Optimisation of a Technique for Isolating Lymphocyte Subsets from Human Endometrium

Human endometrium is a rich source of lymphocytes which may have unique immunoregulatory functions. The aim of this study was to compare current procedures for endometrial tissue disaggregation, and optimise a method for isolation of endometrial lymphocytes. Tissue was obtained from 41 women undergoing elective hysterectomy or dilation and curettage (D&C) for reasons of benign non-endometrial pathology. Specimens were exposed to reduction/chelation, mechanical or enzymatic disruption. Optimal single cell suspensions of high yields (mean 8.8 x 10(6) range 3.5-18 x 10(6)lymphs) and good viability (60%) were obtained, using a combination of collagenase IV (200 U/ml) and DNase I (35 U/ml). Suspensions were further purified by density gradient centrifugation. Multi-colour flow cytometry was used for analysis of endometrial lymphocyte subsets.

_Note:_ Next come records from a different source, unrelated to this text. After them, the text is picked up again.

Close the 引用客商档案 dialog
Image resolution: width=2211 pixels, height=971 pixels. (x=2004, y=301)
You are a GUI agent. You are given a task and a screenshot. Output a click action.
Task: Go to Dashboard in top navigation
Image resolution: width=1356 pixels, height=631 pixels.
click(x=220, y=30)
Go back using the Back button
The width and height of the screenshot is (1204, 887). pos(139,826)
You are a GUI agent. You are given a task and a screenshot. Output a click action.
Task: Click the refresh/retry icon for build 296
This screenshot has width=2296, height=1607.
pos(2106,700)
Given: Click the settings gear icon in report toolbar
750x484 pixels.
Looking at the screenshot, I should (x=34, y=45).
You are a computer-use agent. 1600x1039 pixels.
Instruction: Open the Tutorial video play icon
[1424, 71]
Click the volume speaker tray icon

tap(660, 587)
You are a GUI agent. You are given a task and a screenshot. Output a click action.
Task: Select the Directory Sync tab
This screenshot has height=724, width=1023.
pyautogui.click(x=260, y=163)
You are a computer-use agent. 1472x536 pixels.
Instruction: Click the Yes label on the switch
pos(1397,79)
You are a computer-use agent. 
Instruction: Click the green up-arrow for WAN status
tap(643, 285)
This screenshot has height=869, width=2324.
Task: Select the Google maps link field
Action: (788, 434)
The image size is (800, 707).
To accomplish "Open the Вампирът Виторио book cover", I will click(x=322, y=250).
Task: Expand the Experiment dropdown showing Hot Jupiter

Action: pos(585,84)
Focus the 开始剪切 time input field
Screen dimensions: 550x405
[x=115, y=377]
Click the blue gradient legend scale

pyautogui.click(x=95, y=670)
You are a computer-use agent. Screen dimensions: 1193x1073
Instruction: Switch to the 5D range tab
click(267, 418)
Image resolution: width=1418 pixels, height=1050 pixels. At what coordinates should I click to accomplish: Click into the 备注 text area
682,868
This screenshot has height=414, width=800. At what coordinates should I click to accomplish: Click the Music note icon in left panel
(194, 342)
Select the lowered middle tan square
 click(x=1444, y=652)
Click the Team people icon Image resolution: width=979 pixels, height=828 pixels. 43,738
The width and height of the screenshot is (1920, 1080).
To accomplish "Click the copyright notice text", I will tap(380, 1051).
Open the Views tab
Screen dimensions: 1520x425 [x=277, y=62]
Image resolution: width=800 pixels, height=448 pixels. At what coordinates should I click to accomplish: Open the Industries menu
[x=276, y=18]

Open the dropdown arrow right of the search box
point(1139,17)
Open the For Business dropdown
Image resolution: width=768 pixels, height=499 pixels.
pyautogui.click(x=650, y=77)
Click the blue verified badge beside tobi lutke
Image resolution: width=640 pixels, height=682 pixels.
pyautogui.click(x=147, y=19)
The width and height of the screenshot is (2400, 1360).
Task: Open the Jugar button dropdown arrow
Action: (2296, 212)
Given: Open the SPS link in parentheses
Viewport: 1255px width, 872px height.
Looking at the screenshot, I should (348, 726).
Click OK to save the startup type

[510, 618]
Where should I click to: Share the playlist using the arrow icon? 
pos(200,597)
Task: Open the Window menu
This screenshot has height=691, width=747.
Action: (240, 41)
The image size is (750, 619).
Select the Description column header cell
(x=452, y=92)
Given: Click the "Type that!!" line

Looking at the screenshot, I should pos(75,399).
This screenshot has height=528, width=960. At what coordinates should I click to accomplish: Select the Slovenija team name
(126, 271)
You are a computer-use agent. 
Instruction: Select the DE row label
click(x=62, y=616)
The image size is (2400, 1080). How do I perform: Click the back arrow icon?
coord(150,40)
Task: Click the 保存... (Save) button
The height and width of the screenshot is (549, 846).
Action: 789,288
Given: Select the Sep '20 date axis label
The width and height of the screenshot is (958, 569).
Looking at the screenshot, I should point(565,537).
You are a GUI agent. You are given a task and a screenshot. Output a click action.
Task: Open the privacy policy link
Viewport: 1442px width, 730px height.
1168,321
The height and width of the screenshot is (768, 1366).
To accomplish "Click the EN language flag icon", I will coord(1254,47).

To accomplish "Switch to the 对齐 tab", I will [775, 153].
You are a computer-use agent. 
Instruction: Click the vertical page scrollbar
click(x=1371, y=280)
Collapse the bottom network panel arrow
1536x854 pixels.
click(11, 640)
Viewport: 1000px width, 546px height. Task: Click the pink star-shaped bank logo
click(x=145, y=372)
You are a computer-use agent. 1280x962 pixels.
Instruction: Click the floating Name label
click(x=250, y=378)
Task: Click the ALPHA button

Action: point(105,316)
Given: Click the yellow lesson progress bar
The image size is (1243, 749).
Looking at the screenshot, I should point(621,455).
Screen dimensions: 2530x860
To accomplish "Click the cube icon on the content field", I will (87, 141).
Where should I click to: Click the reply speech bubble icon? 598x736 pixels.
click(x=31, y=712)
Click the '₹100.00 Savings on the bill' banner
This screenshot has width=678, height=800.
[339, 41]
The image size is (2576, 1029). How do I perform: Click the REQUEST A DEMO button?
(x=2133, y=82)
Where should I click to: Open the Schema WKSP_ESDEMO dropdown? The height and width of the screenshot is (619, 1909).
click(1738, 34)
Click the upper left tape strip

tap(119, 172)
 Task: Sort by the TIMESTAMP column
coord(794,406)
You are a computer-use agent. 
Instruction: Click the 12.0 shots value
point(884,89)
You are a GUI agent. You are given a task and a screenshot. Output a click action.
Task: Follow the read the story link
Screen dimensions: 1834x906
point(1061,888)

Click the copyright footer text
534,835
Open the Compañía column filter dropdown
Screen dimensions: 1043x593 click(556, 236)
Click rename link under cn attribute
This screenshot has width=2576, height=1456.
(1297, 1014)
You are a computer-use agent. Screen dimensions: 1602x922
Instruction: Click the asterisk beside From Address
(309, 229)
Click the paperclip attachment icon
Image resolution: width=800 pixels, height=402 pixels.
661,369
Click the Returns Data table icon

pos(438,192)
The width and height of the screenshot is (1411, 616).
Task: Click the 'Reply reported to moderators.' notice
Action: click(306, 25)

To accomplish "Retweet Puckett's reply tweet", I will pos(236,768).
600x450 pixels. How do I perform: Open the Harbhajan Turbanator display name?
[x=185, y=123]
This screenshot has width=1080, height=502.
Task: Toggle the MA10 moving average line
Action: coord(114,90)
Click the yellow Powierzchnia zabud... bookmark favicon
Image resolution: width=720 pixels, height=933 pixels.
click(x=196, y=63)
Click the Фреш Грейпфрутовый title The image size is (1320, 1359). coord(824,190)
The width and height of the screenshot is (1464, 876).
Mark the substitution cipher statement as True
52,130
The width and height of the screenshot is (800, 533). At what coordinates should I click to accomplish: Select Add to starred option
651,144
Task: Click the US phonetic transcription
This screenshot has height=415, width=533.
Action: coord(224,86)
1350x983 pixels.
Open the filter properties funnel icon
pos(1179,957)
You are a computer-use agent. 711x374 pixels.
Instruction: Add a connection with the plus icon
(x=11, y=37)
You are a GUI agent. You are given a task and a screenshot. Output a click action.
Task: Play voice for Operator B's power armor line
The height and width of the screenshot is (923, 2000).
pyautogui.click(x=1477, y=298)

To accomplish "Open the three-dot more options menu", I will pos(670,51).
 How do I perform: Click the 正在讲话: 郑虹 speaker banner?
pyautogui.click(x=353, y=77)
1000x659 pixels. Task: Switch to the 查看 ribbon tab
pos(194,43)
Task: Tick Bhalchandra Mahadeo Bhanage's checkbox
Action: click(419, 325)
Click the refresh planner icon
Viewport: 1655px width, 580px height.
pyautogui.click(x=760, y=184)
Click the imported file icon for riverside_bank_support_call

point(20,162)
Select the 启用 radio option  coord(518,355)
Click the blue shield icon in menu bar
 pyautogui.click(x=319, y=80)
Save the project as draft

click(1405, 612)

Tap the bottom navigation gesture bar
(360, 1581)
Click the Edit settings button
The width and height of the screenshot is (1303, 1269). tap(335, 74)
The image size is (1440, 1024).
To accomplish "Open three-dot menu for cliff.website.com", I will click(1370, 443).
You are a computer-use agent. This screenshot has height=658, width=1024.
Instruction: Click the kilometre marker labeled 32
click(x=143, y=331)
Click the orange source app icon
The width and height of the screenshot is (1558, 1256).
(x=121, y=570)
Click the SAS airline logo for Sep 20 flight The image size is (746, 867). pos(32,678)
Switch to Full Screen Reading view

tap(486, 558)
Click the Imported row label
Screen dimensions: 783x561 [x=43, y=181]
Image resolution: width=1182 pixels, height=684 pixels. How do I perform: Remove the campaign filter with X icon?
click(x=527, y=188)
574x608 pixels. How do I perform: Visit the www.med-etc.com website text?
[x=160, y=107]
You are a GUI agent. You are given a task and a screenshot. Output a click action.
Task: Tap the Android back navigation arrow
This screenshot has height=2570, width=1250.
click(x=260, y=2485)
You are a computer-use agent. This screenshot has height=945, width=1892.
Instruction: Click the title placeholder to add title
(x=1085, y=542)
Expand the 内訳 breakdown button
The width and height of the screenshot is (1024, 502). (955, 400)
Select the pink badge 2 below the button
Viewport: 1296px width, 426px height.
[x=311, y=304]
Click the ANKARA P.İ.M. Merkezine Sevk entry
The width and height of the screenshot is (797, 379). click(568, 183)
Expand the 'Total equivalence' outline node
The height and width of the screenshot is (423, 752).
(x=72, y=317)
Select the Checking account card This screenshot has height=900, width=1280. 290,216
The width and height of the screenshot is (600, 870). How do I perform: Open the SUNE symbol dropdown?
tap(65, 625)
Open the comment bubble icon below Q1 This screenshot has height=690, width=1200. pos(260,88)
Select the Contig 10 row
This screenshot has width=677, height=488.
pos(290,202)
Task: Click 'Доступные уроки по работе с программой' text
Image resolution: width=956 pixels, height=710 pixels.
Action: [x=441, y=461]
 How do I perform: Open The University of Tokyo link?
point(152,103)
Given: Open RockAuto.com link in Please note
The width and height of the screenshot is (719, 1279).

Cell suspensions were stained with mAbs specific for CD3, CD4, CD8, CD56, CD45 and CD14, and it was clearly shown that the developed method had no effect on surface glycoprotein expression. Phenotypic analysis revealed consistent populations of endometrial large granular lymphocytes (CD56+CD3-) 54.16%, and T-cells (CD3+) 37.73%. This technique was applicable to the characterisation of T-cell populations, including CD8+ (56.6%), CD4+ (44.0%), and particularly smaller populations of CD4+CD8+(3.56%), CD4-CD8-(3.34%) and CD56+(6.3%) due to it's sensitivity. In conclusion, optimised enzymatic digestion, in combination with flow cytometry provides an effective method for phenotypic examination of small endometrial lymphocyte subpopulations.